Tata-SIA has already finalised a project team to lead its Indian operations. While all operational functions would be steered by executives from Singapore Airlines, senior executives from Tata Sons, holding company of the group, would take on managerial responsibilities.
A second person close to the airline said, “A key reason for forming an alliance with SIA was their operational expertise. Domains such as flight and commercial operations would be headed by executives from SIA. The Tatas would contribute with their strength in managerial areas in finance, human resource and legal departments.”

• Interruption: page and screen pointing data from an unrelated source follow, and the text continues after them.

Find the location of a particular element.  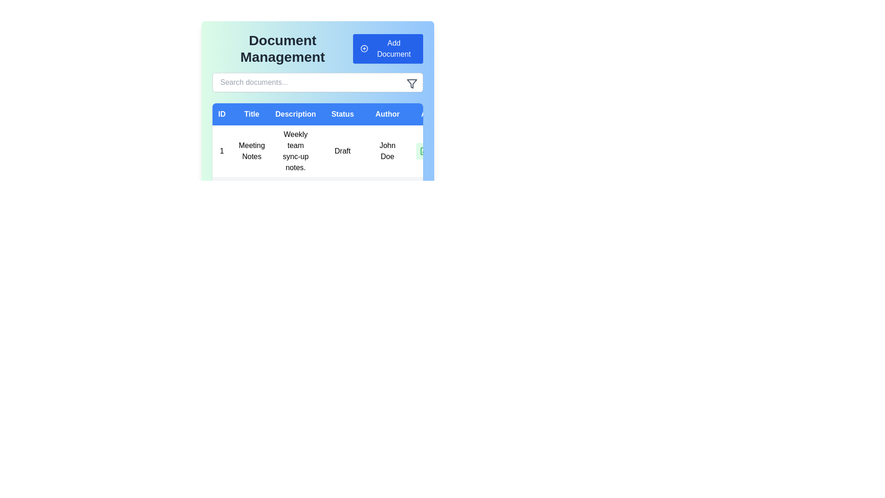

the bold text label reading 'Title', which is styled with a white font on a blue background and serves as the second column header in the table layout is located at coordinates (252, 113).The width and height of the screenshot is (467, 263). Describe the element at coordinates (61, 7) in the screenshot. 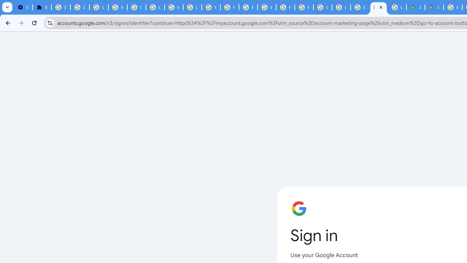

I see `'Sign in - Google Accounts'` at that location.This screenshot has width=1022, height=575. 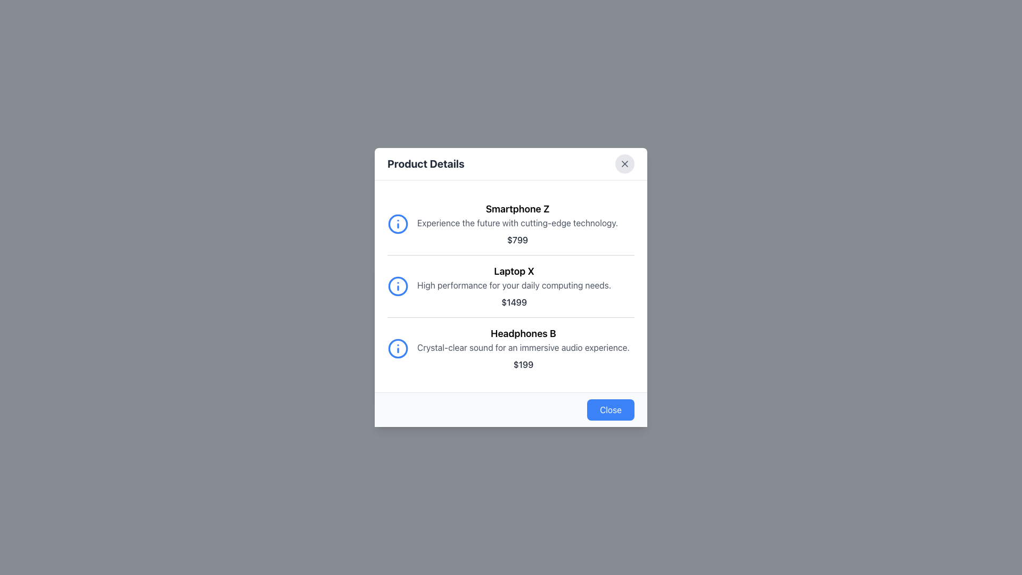 What do you see at coordinates (511, 285) in the screenshot?
I see `the product description item for 'Laptop X', which is the second item in the vertical list of product details` at bounding box center [511, 285].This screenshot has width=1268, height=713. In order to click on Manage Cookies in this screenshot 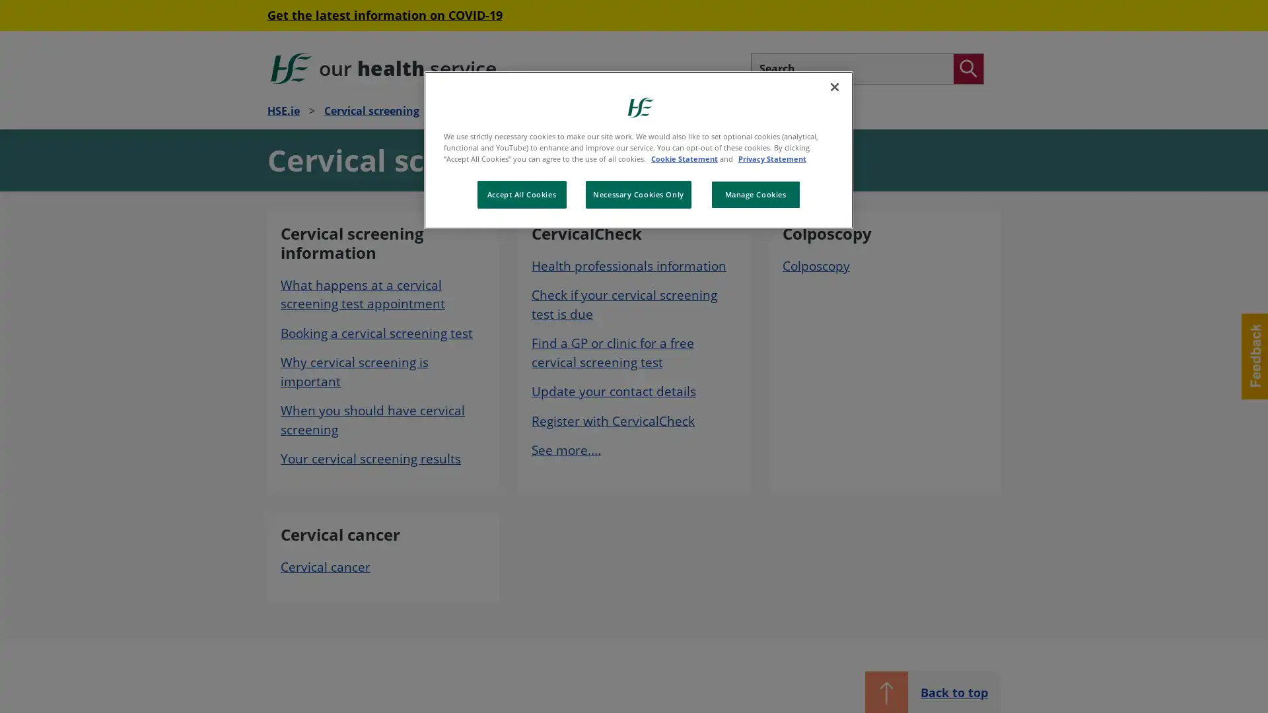, I will do `click(755, 194)`.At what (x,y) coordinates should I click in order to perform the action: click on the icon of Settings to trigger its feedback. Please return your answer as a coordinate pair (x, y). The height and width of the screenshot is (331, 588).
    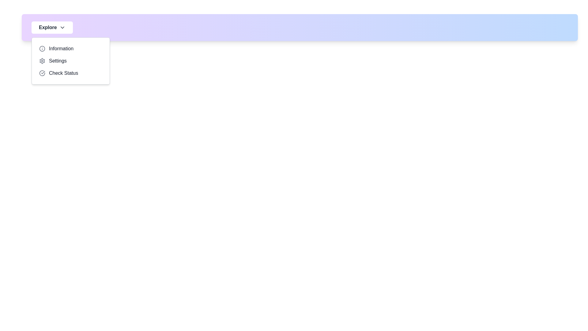
    Looking at the image, I should click on (42, 61).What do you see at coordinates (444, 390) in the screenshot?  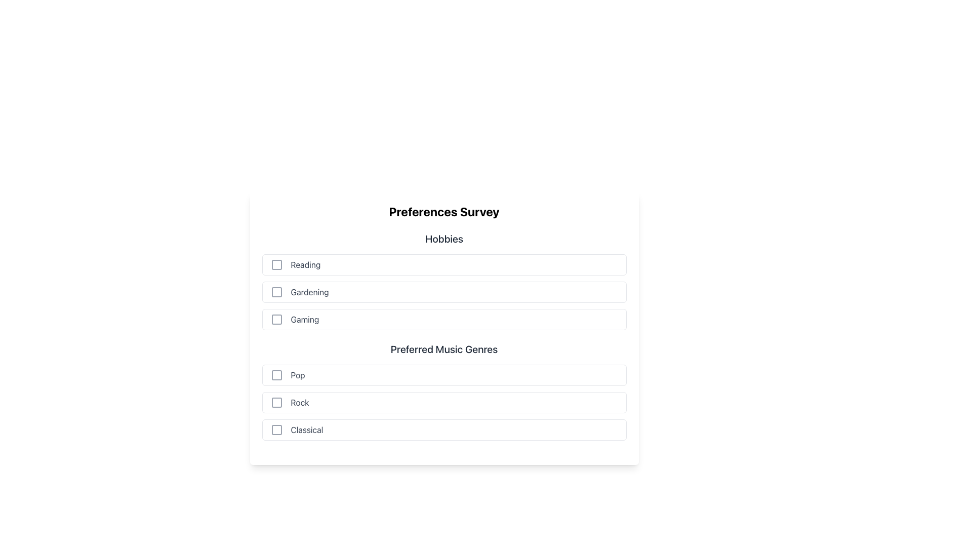 I see `the checkbox items under the 'Preferred Music Genres' section, which includes 'Pop', 'Rock', and 'Classical'` at bounding box center [444, 390].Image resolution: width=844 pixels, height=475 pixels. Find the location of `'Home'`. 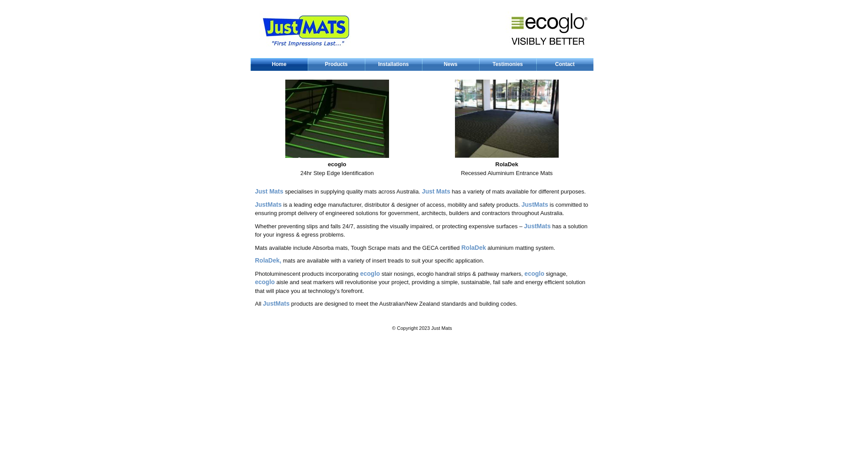

'Home' is located at coordinates (250, 64).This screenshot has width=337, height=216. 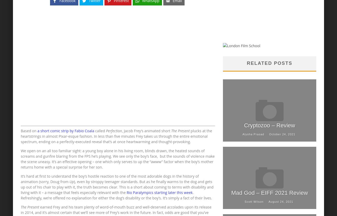 What do you see at coordinates (160, 193) in the screenshot?
I see `'Rio Paralympics starting later this week'` at bounding box center [160, 193]. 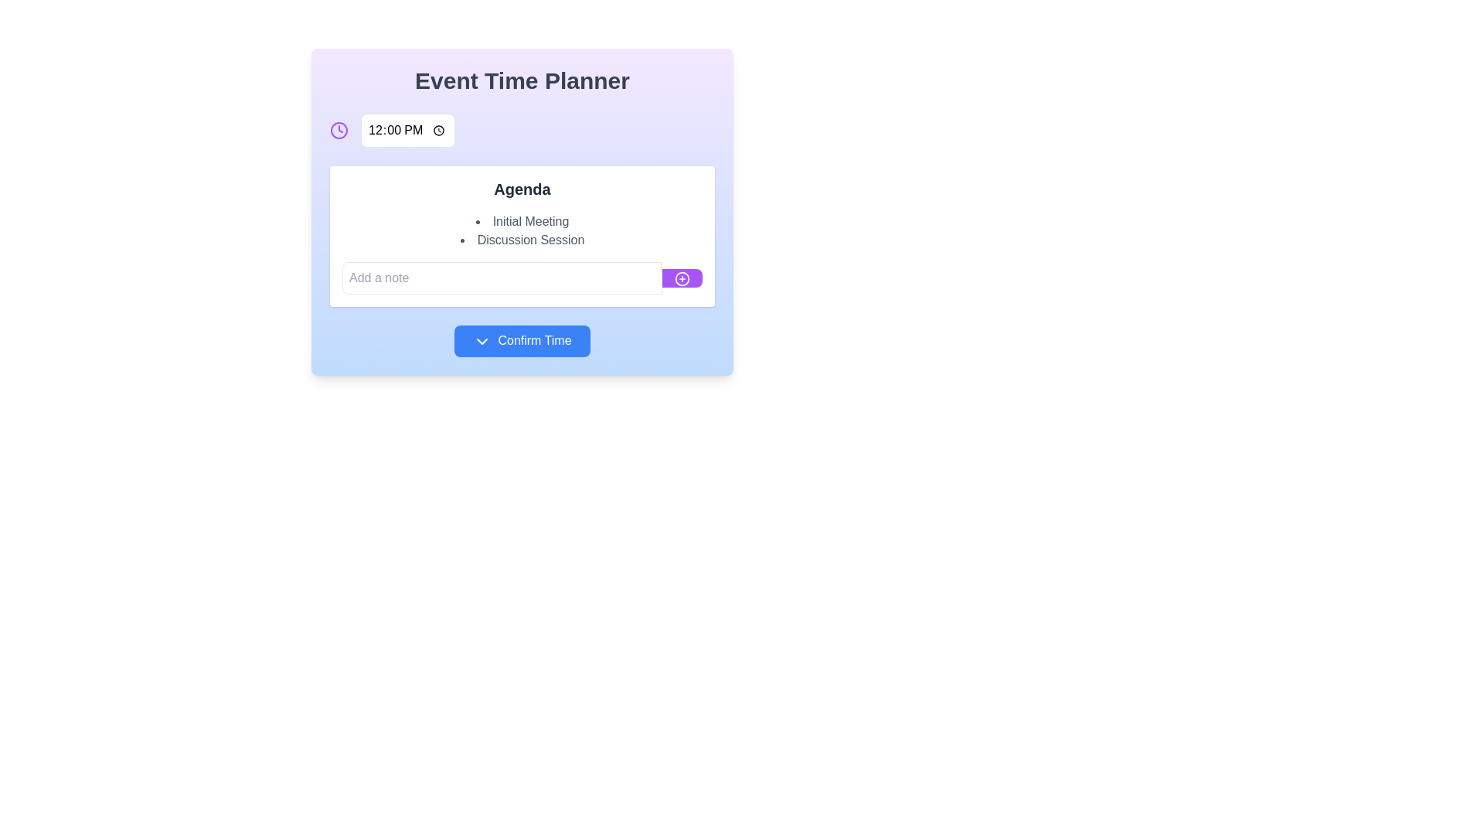 I want to click on the first agenda item label in the bulleted list, which is located below the 'Agenda' heading and above the 'Discussion Session', so click(x=523, y=221).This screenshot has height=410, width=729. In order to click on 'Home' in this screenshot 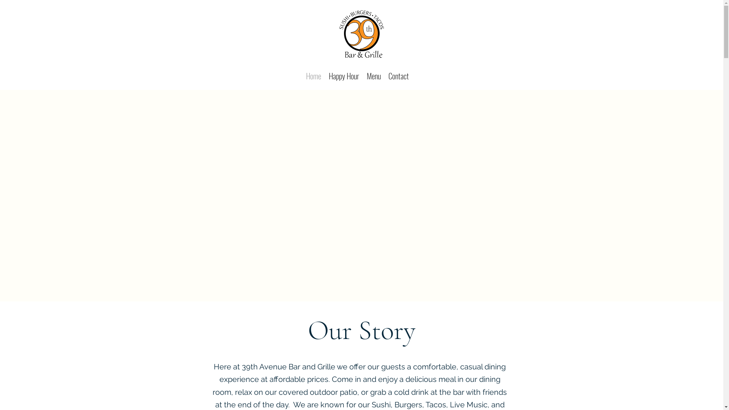, I will do `click(313, 74)`.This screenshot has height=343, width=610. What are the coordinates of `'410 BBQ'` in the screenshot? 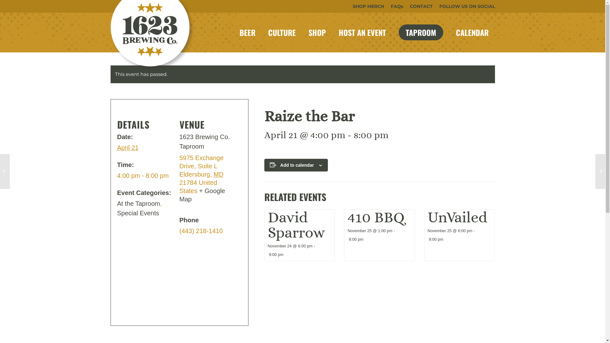 It's located at (347, 217).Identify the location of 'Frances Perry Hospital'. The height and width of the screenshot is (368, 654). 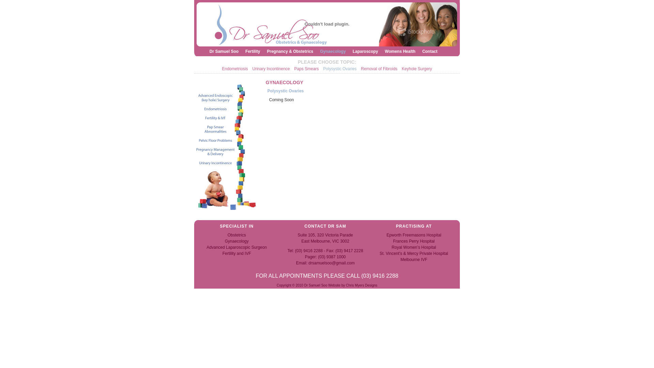
(413, 241).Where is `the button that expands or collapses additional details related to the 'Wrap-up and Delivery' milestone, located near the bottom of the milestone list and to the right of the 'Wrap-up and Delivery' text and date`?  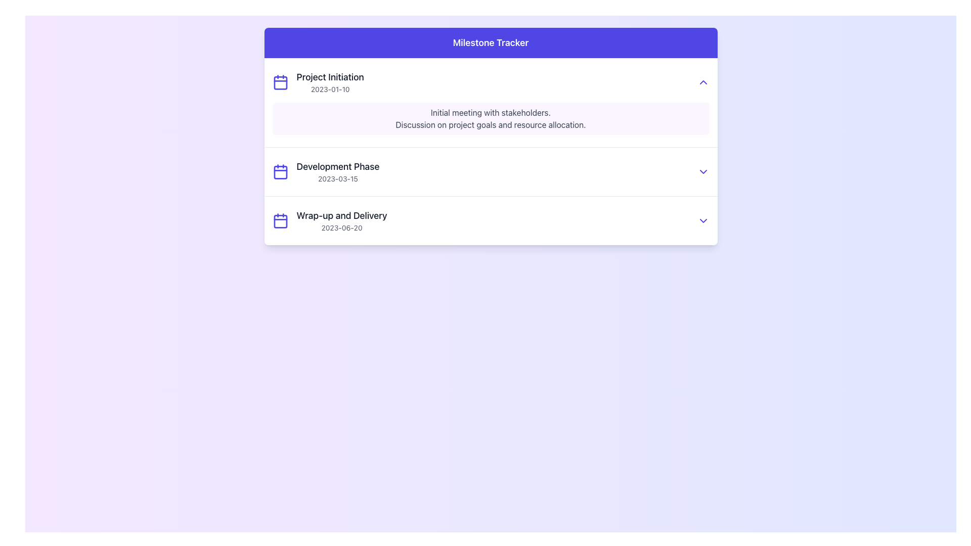 the button that expands or collapses additional details related to the 'Wrap-up and Delivery' milestone, located near the bottom of the milestone list and to the right of the 'Wrap-up and Delivery' text and date is located at coordinates (703, 220).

Besides, Phee Teik Yeoh and Toh (former India general manager), Roshan Joshi (former head of the flight operations, safety and security department at SIA) has been appointed senior vice-president (operations) of the new airline.
Joshi, also an instructor on Boeing 747 and Boeing 777 fleets, was involved in developing safety and quality management systems in the parent airline. The airline has also selected Tata group executive Niyant Maru as chief financial officer (CFO). He currently serves as CFO at Tata Realty and Infrastructure. S Varadarajan, former head of human resource at Tata Teleservices, is heading human resource at the new airline.
A legal head is yet to be appointed. Pilots and other employees still need to be recruited.
A spokesperson at Tata-SIA said, “We are interviewing pilots and other employees but have not hired anyone. Recruiting people at this point of time will only add to our payrolls.”
The airline will lease 20 Airbus A320 from BOC Aviation. Tata-SIA declined to share a schedule of aircraft arrivals but senior government officials said the airline was likely to start operations with four A320s and a staff of 400-450.
The airline had earlier said it wanted to fly by mid-2014 but as it hasn’t yet applied for a permit, experts said operations were unlikely to start before the winter schedule of this year.
Tata Sons had partnered SIA on September 19 to launch a full-service carrier in India at an initial investment of $100 million. The Tatas will be the driving force, with a 51% stake. SIA would take the rest for $49 million.
The airline has made Delhi its operational hub because of the huge capacity constraints in the Mumbai airport. Tata SIA has said it would like to operate international flights from India depending on government approvals.
Government rules do not allow domestic airlines less than five years in operations and with a fleet of less than 20 aircraft to start international operations.
The ministry has drafted a cabinet note to change the policy. The Tatas have a partnership with Malaysian carrier AirAsia for a low-cost airline, likely to start operations in India later this financial year.